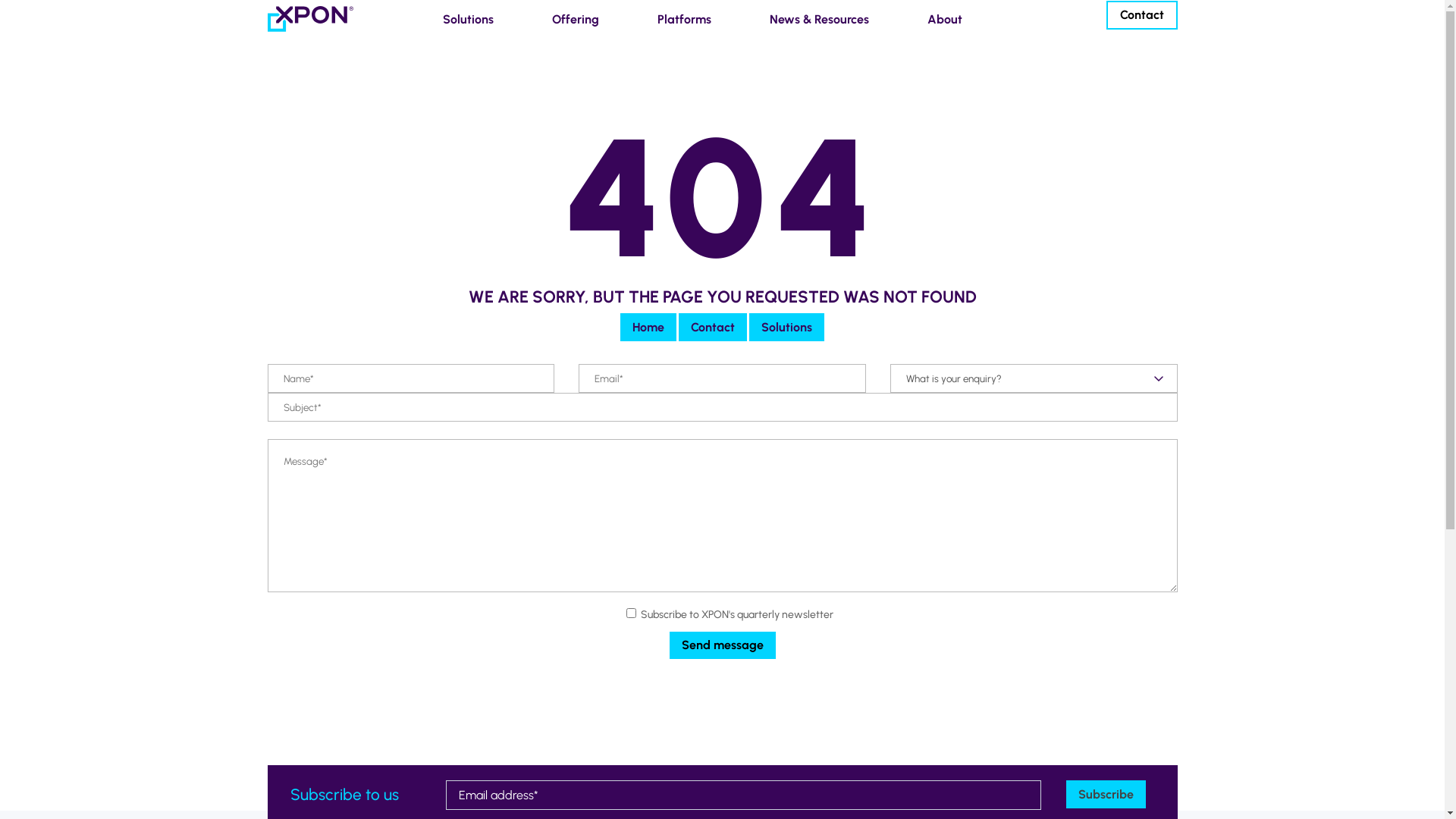  I want to click on 'Contact', so click(712, 326).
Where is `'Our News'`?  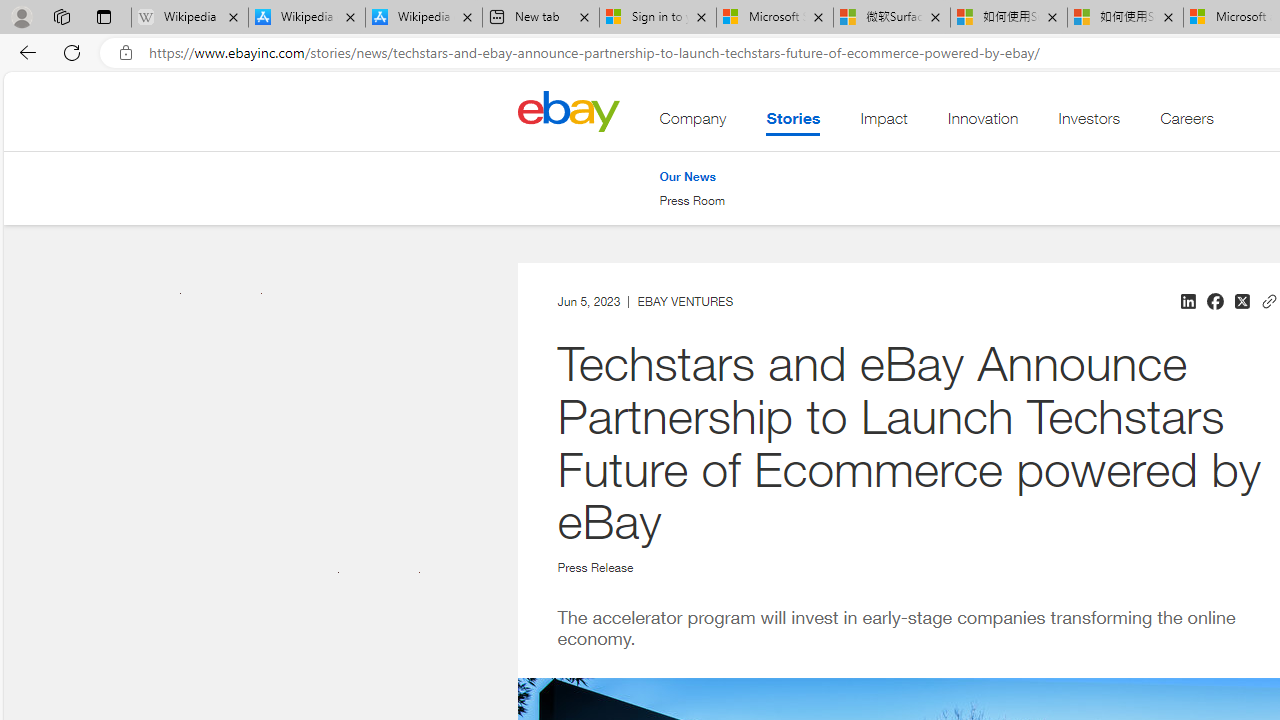
'Our News' is located at coordinates (687, 175).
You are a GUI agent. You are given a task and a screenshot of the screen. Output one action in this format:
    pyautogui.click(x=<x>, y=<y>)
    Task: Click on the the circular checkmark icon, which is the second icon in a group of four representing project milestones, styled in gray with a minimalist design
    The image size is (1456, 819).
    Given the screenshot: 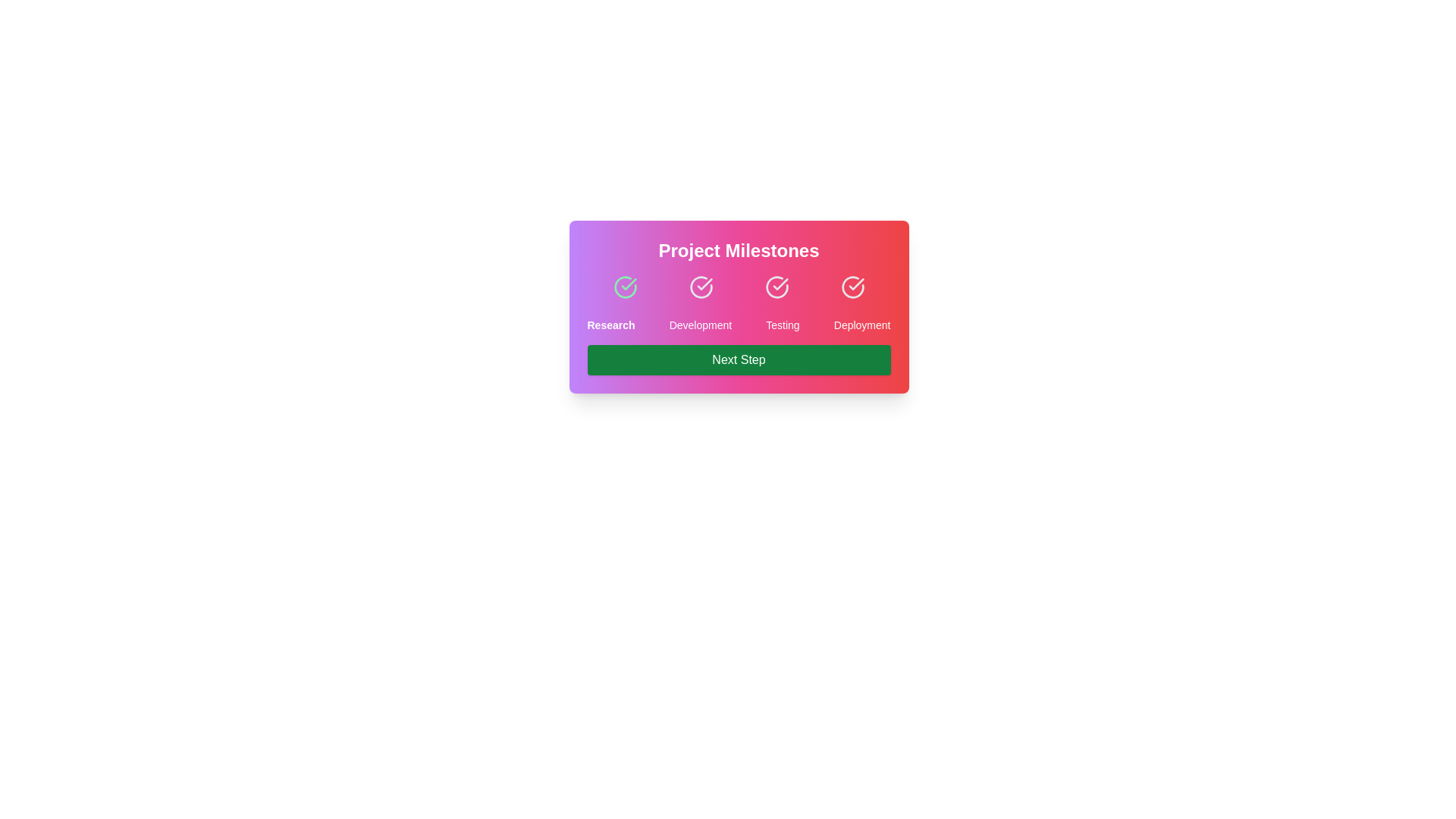 What is the action you would take?
    pyautogui.click(x=700, y=287)
    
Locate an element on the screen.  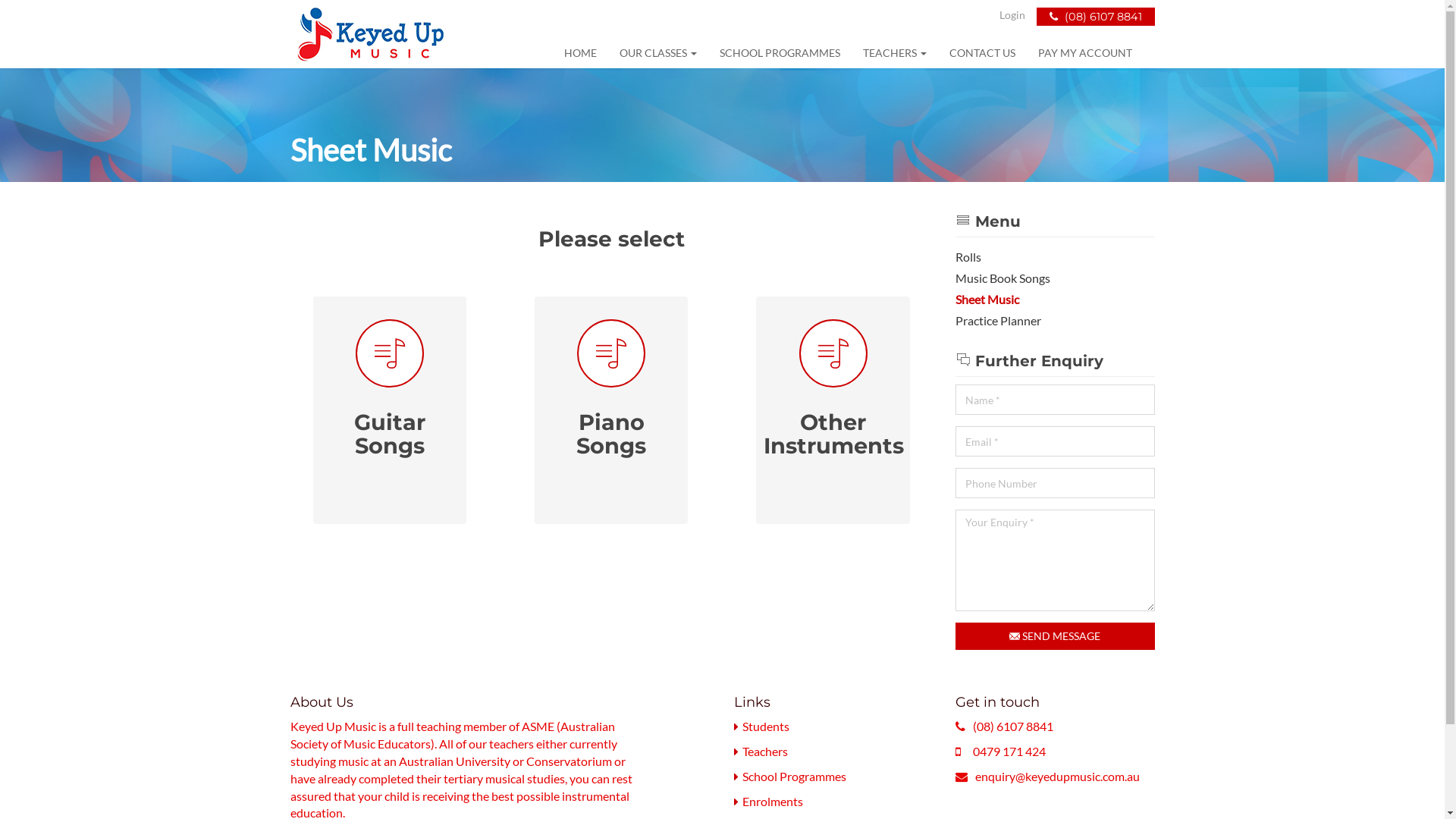
'Music Book Songs' is located at coordinates (1054, 278).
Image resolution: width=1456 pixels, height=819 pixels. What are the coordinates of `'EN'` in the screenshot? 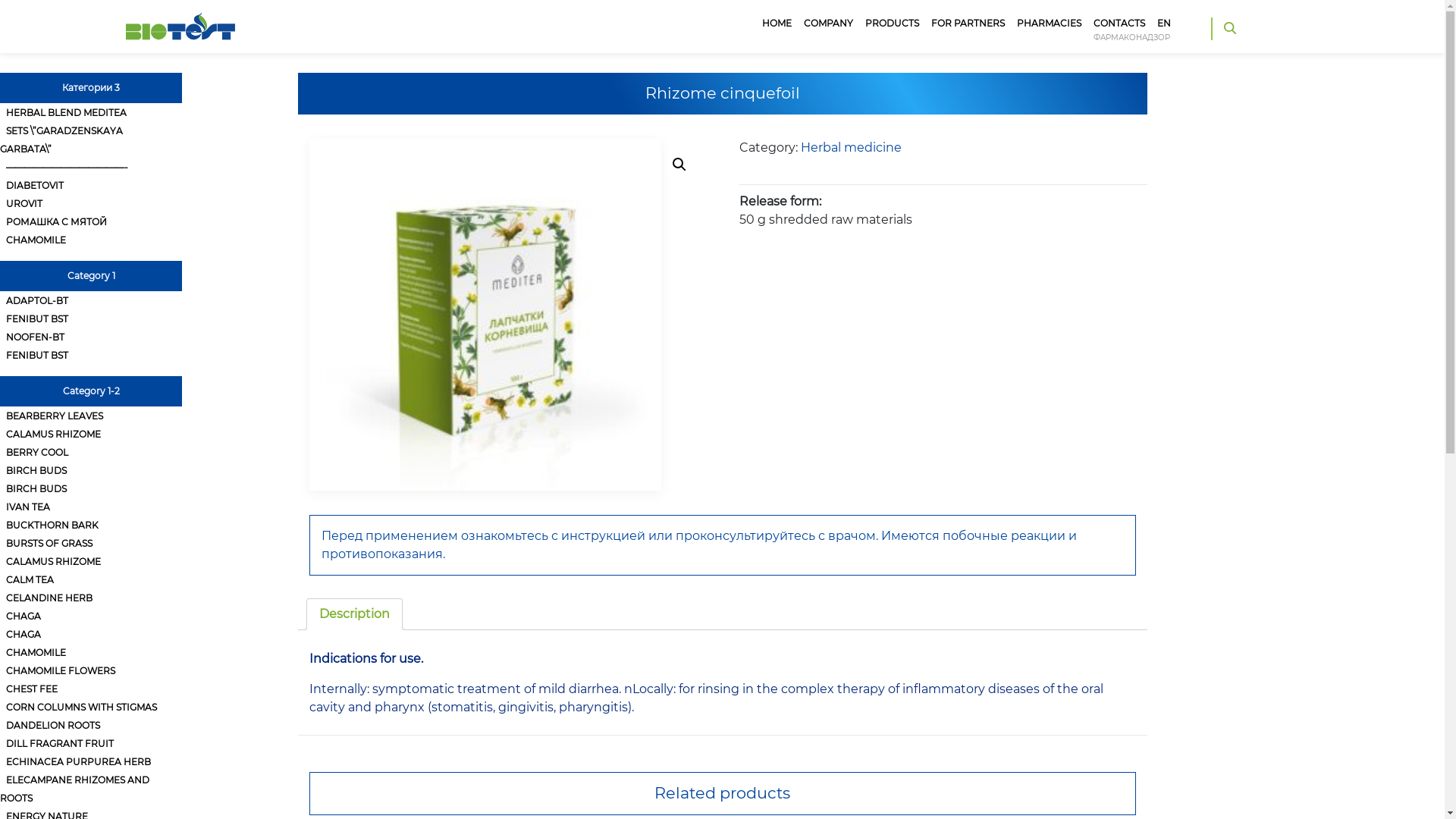 It's located at (1163, 23).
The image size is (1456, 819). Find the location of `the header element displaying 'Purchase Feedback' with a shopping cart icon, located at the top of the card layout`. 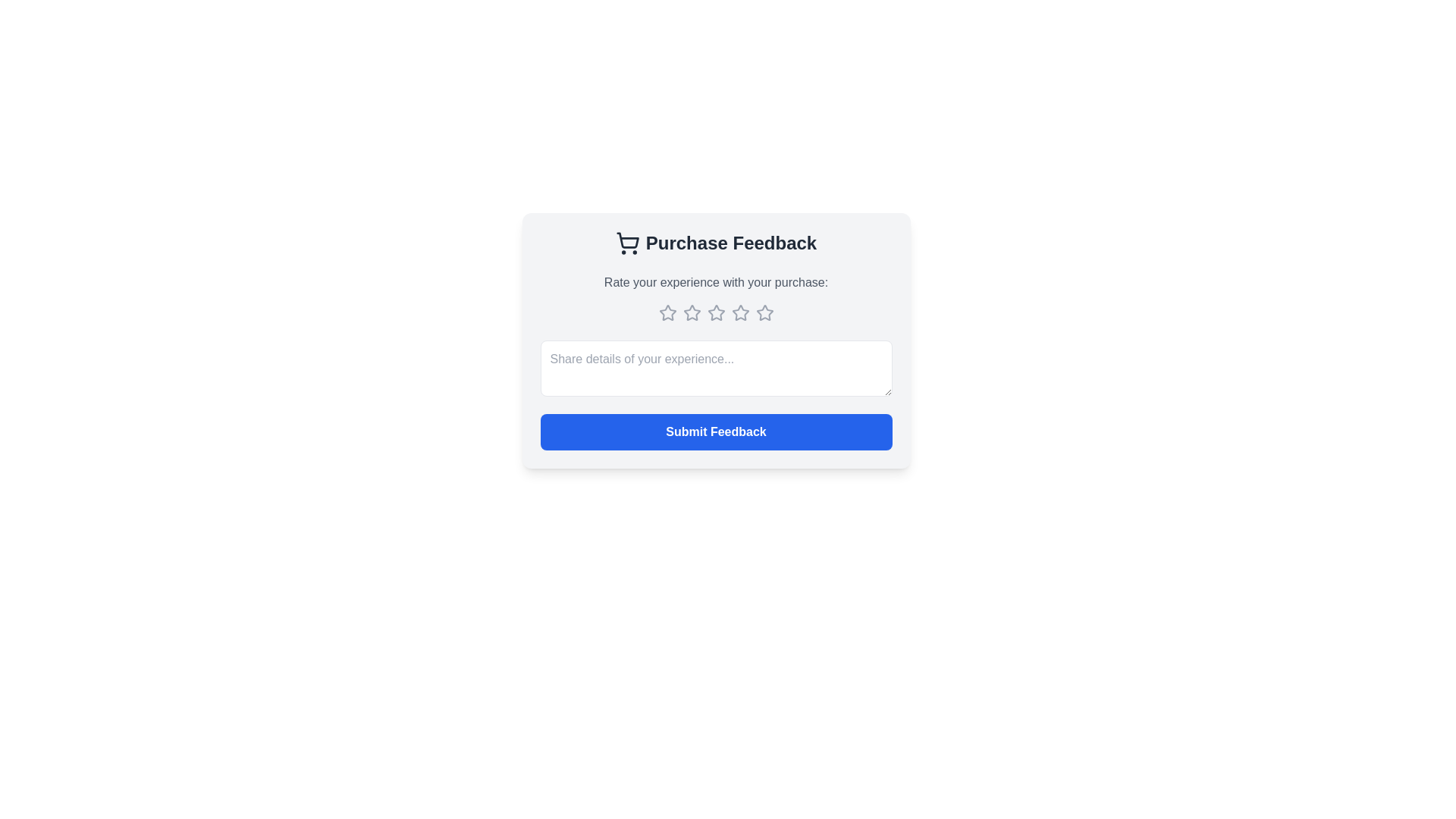

the header element displaying 'Purchase Feedback' with a shopping cart icon, located at the top of the card layout is located at coordinates (715, 242).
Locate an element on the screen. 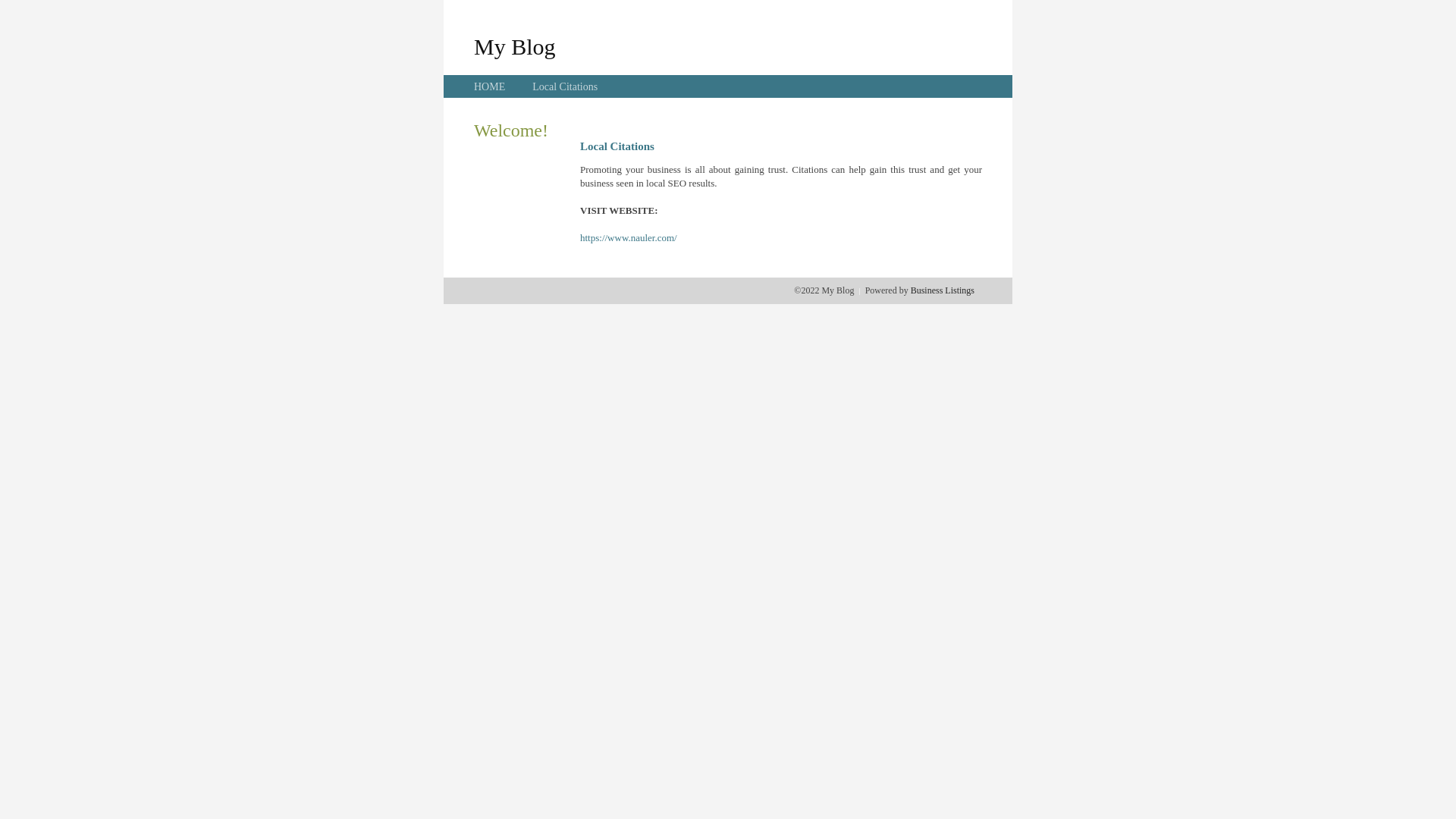 Image resolution: width=1456 pixels, height=819 pixels. 'Business Listings' is located at coordinates (942, 290).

-------

▶ **Exercise objective**
Rewrite the records above as a numbered list, starting at the line that has "The image size is (1456, 819). Find" and stopping after the line that has "coordinates (715, 242).". Skip blank lines and leave out the pictures.

▶ **Exercise solution**
1. The image size is (1456, 819). Find the location of `the header element displaying 'Purchase Feedback' with a shopping cart icon, located at the top of the card layout`. 
2. the header element displaying 'Purchase Feedback' with a shopping cart icon, located at the top of the card layout is located at coordinates (715, 242).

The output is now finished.